Reserve Bank of New Zealand Governor Adrian Orr talks to Anne-Marie Gulde-Wolf of the IMF. Photo / Supplied - still from video
Reserve Bank Governor Adrian Orr has addressed concerns about rising inflation and the house price bubble in a presentation to the International Monetary Fund today.
"We know the long term cost of letting inflation expectations get away," Orr told IMF acting director of the Asia and Pacific, Anne-Marie Gulde-Wolf.
Orrsaid it was usually true that when it was difficult to decide on policy direction, it meant you were in a good place.
"For us it's very obvious what we need to do next," he said. "Which means we're not in a great place now."
Orr stopped short of conceding that central banks had applied too much stimulus in response to the Covid crisis - a criticism they now face from some quarters as inflation surges.
"But we have been caught, like many countries, around the fact that supply constraints have been pervasive and have persisted longer than people thought," he said.
"They've persisted not because of the same reasons, but because of an ongoing series of shocks."
The oil and commodity price spikes in the wake of Russia's invasion of Ukraine were one example, he said.
Orr also acknowledged that economic demand held up much better "than some of the dark predictions back at the beginning of 2020".
Central banks would not be able to achieve their mandates around inflation and maximum sustainable employment on their own, Orr said.
"We are going to need support," he said.
That would require clear communication with "fiscal authorities" and "how they could assist around more targeted effective fiscal policies".
Those comments prompted National finance spokesperson Nicola Willis to call for more fiscal restraint from the Government.
"The Finance Minister must heed this warning," she said.
Grant Robertson should take the comments seriously and "rein in extravagant spending plans," Willis said.
BNZ senior economist Craig Ebert also highlighted the comments suggesting they were a "heads-up" to the Budget on May 19 - coming up just 6 days before the next Monetary Policy Statement.
Monetary policy was fast reducing stimulus, but fiscal policy was not, Ebert said.
"There's obvious tension there."
Earlier this morning Robertson told RNZ that inflation was high in many countries right now.
He acknowledged it was likely to get higher before falling.
New Zealand's monetary policy response to Covid was very similar to that of other central banks around the world, Orr said.
Its challenges were all "similar shades of the same challenges" that were seen globally, he said.

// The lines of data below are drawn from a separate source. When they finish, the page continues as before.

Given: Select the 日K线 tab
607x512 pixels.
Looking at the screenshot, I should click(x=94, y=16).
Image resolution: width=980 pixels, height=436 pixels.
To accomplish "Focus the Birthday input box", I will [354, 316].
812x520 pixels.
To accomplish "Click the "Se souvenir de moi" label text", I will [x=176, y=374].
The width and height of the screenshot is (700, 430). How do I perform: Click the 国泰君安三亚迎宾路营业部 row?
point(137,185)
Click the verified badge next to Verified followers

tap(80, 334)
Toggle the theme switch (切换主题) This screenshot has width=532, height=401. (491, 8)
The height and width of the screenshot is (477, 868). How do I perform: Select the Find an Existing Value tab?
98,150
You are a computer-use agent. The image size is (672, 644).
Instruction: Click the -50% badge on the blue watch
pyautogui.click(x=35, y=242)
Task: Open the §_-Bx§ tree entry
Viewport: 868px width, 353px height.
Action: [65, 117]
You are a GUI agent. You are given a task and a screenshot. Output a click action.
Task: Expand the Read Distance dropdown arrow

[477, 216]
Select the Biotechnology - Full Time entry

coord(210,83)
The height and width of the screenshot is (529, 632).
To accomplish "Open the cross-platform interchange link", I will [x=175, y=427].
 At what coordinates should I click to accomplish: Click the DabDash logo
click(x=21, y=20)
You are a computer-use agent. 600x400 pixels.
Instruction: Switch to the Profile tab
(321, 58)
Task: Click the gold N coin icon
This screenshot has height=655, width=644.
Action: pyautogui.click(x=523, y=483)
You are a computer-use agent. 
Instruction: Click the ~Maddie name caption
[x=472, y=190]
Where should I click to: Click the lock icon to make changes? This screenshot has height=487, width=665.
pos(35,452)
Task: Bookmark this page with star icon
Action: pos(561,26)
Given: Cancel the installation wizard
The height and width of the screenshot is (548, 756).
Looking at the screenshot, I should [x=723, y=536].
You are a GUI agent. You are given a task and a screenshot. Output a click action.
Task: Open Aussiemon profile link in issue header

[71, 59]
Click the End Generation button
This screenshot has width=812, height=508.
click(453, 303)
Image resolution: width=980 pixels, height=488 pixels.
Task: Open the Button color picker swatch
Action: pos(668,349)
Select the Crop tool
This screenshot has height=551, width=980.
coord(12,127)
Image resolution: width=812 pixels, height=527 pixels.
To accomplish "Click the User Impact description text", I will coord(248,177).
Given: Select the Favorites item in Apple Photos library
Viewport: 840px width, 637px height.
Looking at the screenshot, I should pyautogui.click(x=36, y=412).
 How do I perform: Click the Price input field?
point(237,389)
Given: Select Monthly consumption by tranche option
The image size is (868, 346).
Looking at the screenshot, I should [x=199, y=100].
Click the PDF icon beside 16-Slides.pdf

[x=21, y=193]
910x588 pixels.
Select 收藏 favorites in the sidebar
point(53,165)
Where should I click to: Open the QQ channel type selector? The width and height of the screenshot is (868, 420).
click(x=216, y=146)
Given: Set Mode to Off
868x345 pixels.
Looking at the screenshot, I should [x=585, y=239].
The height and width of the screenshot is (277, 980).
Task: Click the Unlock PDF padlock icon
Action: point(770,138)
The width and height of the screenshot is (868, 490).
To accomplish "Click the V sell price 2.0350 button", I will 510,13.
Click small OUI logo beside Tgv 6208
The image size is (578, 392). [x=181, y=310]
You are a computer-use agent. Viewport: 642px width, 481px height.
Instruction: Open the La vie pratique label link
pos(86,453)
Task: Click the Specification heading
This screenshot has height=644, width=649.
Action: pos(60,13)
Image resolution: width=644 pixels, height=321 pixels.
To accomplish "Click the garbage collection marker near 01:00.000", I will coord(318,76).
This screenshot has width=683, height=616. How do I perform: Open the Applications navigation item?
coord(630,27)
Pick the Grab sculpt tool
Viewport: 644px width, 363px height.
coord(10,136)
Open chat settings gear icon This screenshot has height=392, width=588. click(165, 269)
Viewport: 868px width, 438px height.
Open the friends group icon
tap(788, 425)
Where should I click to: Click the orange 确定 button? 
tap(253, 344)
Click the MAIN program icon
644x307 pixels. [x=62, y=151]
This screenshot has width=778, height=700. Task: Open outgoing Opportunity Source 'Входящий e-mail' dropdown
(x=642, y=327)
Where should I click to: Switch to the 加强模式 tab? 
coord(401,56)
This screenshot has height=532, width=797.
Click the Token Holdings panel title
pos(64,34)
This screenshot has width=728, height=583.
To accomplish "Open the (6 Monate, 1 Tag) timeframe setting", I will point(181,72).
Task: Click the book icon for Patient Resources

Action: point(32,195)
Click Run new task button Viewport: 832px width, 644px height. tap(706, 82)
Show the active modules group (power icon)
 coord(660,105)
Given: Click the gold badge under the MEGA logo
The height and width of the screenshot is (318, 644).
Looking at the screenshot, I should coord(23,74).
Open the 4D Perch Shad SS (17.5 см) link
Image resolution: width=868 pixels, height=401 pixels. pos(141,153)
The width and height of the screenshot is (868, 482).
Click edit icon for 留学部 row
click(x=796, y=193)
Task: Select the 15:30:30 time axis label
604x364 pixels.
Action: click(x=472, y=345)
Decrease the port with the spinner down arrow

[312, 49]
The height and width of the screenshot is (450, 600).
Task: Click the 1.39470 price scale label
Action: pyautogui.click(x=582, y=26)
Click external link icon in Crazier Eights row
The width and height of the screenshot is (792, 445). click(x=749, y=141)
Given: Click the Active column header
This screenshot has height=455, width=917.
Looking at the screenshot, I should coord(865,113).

In response to higher than anticipated inflation the RBNZ was acting "reasonably aggressively" to tighten monetary conditions, Orr said.
He noted that the Reserve Bank had stopped its quantitative easing programme in the middle of last year and had since started to hike interest rates.
Since October last year the RBNZ has lifted the official cash rate from a record low at 0.25 per cent to sit at 1.5 per cent, following last week's 50 basis point hike.
"We've also issued strong foreword guidance that we expect to be doing more rate rises over coming months," Orr said.
RBNZ forecasts suggest the OCR will peak at either 3.25 or 3.5 per cent by late 2024.
"So there is more work to do."
The RBNZ was trying to balance traditional risks around curbing inflation and stalling the economy, he said.
"If you go too fast or too high - in fact probably more related to too high - you really run the risk of having a sharper than needed slowdown in economic activity," Orr said.
"On the other hand if you go too slow, it's inflation expectations that will get away from us."
At the moment the balance of risks was "very much weighted to constraining those inflation expectations in the medium term... we know the long term cost of letting inflation expectation get away."
Cutting interest rates to head off the Covid shock had seen asset prices surge, particularly house prices, he said.
In that era of extraordinary low interest rates people were looking for places to put their savings, Orr said.
"This shift in demand had occurred at a time when housing shortages were very prevalent in New Zealand," he said. "So the impact on house prices was dramatic."